§ **Daftar Tugas**:
1. Sebutkan semua masyarakat yang menurut teks tentang kematian Akim Maran mengetahui berita kematiannya.
2. Salin dari teks tentang kematian Akim Maran seluruh bagian mulai dari "Para penghalang upaya" sampai ke "alasan yang jelas.".

§ **Teks yang Ditampilkan**:
Sabtu, 16 Februari 2008

Para penghalang upaya pembongkaran kejahatan 30 Juli 2007

Setelah jenazah Akim Maran ditemukan di Blou, Lewoingu, Flores Timur, pada hari Selasa, 31 Juli 2007, dan setelah masyarakat Lewolaga, Eputobi, Riang Duli, dan Riang Kung mengetahui berita tentang kematiannya, ada saja orang-orang tertentu di Eputobi, yang kelihatan panik dan ketakutan. Hidup mereka tampak tidak tenang pada hari-hari setelah kepergian Akim Maran dari dunia Eputobi dan sekitarnya. Reaksi dari rasa panik dan takut dalam diri mereka bermacam-macam. Ada yang jadi gampang tersinggung, ada yang mengintimidasi dan mengancam orang-orang yang dianggap membantu pihak keluarga korban untuk membongkar kejahatan yang terjadi pada malam 30 Juli 2007, ada yang jadi marah-marah sendiri tanpa alasan yang jelas.

Pada hari Rabu, 1 Agustus 2007, waktu gali kubur, Amsy Makin bilang, "Kene' (panggilan terhadap Akim Maran berdasarkan hubungan persaudaraan) ini meninggal bukan karena kecelakaan." Mendengar ucapan Amsy itu, Hery Kelen, anak dari Anis Kelen dan Marta Angin langsung marah-marah. Dia tidak setuju dengan perkataan Amsy Makin.

§ **Data yang Ditampilkan**:
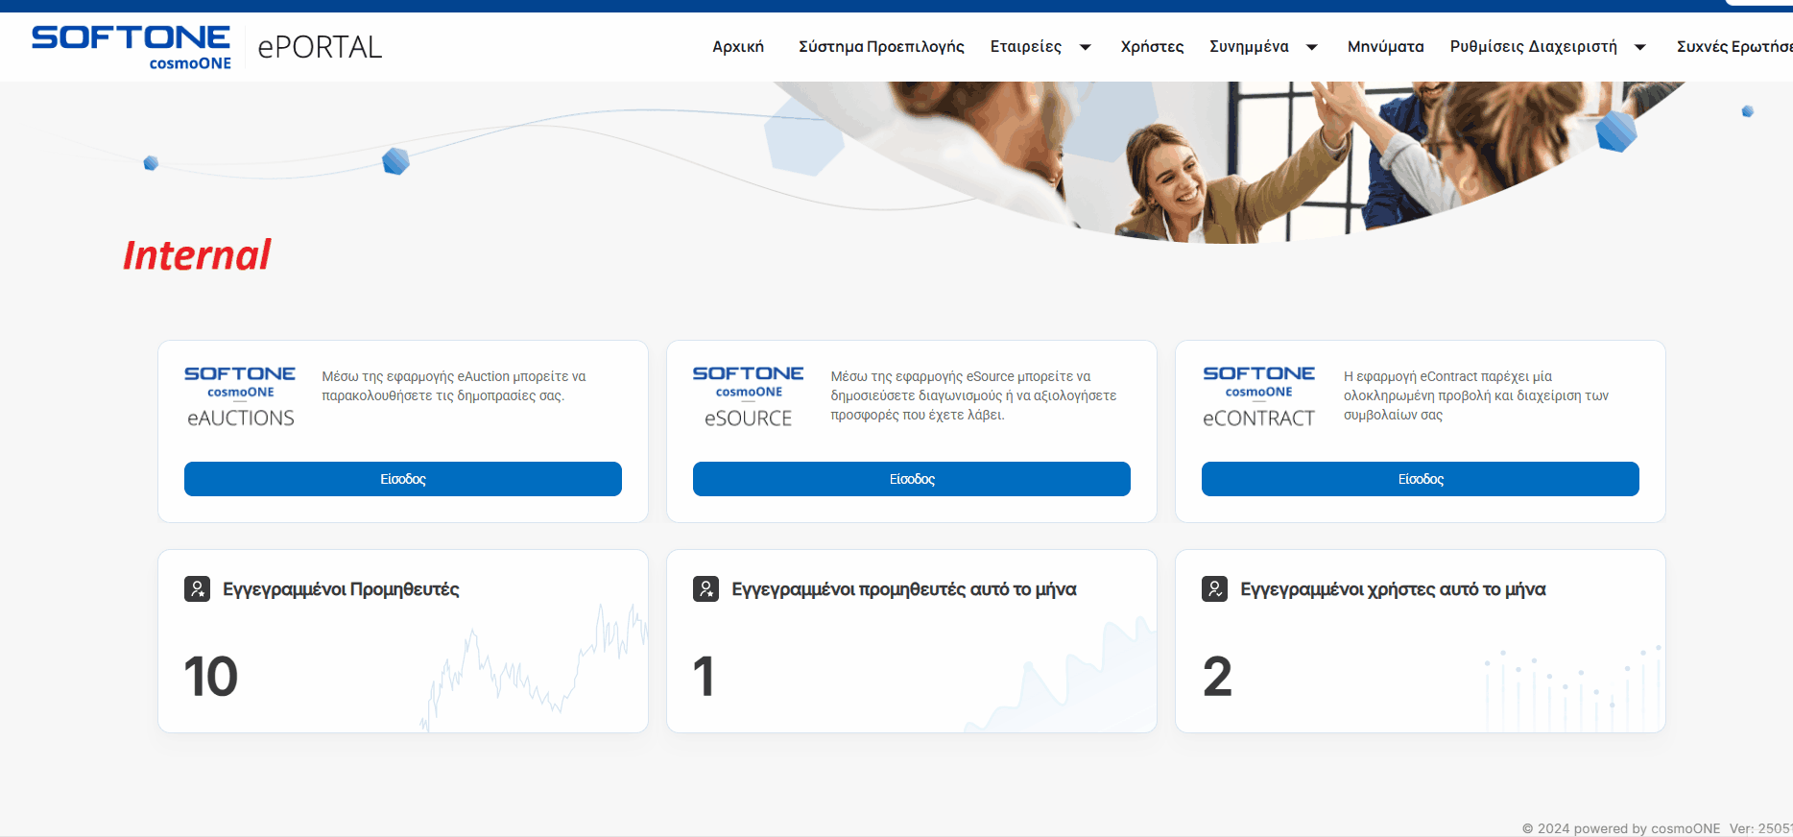
Task: Expand the Ρυθμίσεις Διαχειριστή dropdown arrow
Action: tap(1640, 47)
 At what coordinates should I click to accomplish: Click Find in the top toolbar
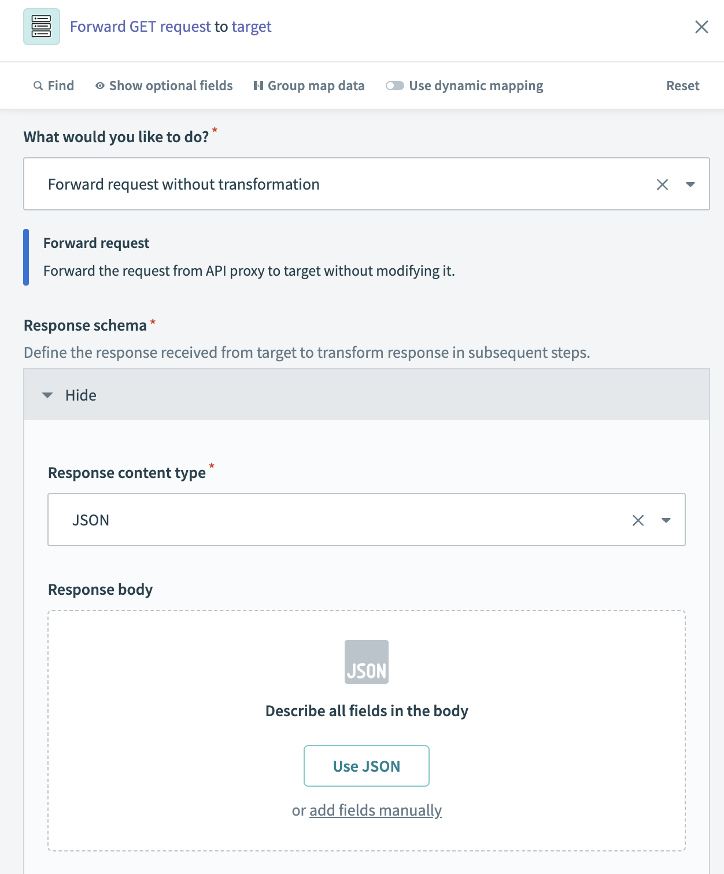click(60, 85)
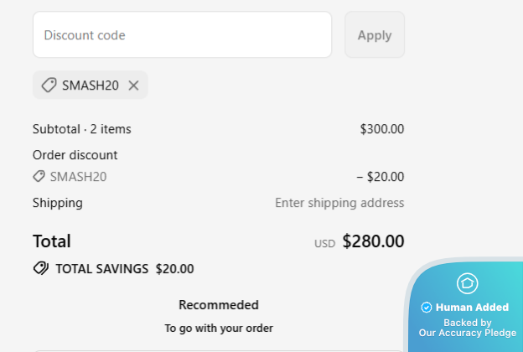
Task: Click the Total Savings tags icon
Action: click(x=40, y=269)
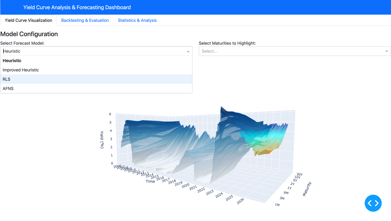Screen dimensions: 391x221
Task: Focus the Forecast Model search input
Action: click(93, 51)
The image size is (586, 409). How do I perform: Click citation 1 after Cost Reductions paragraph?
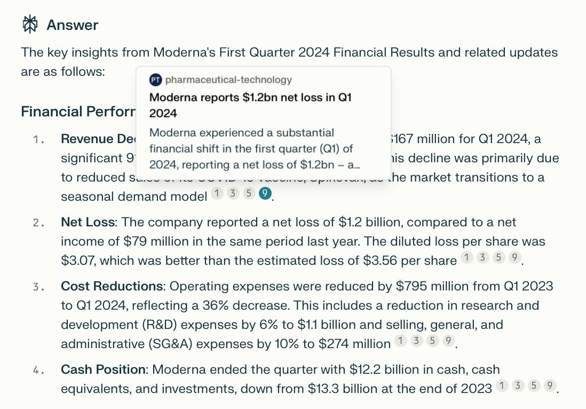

§ **Jawaban Latihan**:
1. Lewolaga, Eputobi, Riang Duli, Riang Kung

2.
Para penghalang upaya pembongkaran kejahatan 30 Juli 2007

Setelah jenazah Akim Maran ditemukan di Blou, Lewoingu, Flores Timur, pada hari Selasa, 31 Juli 2007, dan setelah masyarakat Lewolaga, Eputobi, Riang Duli, dan Riang Kung mengetahui berita tentang kematiannya, ada saja orang-orang tertentu di Eputobi, yang kelihatan panik dan ketakutan. Hidup mereka tampak tidak tenang pada hari-hari setelah kepergian Akim Maran dari dunia Eputobi dan sekitarnya. Reaksi dari rasa panik dan takut dalam diri mereka bermacam-macam. Ada yang jadi gampang tersinggung, ada yang mengintimidasi dan mengancam orang-orang yang dianggap membantu pihak keluarga korban untuk membongkar kejahatan yang terjadi pada malam 30 Juli 2007, ada yang jadi marah-marah sendiri tanpa alasan yang jelas.